“Dan kami juga nanti akan melakukan audenisi dengan DPR RI dan kementrian terkait agar otoritas kewengan pengurusan terkait kapal wisata ini agar di tinjau ulang. Kejadian ini sudah berulang kali,” tegas politisi Partai NasDem tersebut.

Menurut Beni, langkah ini penting agar kewenangan pengawasan dan pengurusan kapal wisata di kawasan Labuan Bajo dapat dievaluasi secara menyeluruh, mengingat insiden kecelakaan laut yang melibatkan kapal wisata bukan kali pertama terjadi.

Beni menjelaskan, RDP dengan pihak-pihak terkait dijadwalkan berlangsung pada awal Januari 2026.

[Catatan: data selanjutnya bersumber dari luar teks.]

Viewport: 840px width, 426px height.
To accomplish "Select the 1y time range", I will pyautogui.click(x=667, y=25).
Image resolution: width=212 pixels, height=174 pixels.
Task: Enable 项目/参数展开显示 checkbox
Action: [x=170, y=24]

Sementara itu, untuk agenda audiensi dengan pemerintah pusat, DPRD Manggarai Barat akan mengirimkan surat resmi terlebih dahulu pada awal Januari.

Terkait rencana audiensi tersebut, Beni menegaskan DPRD akan menggelar rapat internal guna menyamakan sikap seluruh anggota dewan sebelum membawa persoalan ini ke tingkat pusat.

Menanggapi pertanyaan soal pihak yang bertanggung jawab atas kecelakaan kapal wisata KM Putri Sakinah hingga menelan korban jiwa, Ketua DPRD Manggarai Barat menekankan perlunya evaluasi menyeluruh terhadap sistem dan kewenangan yang ada.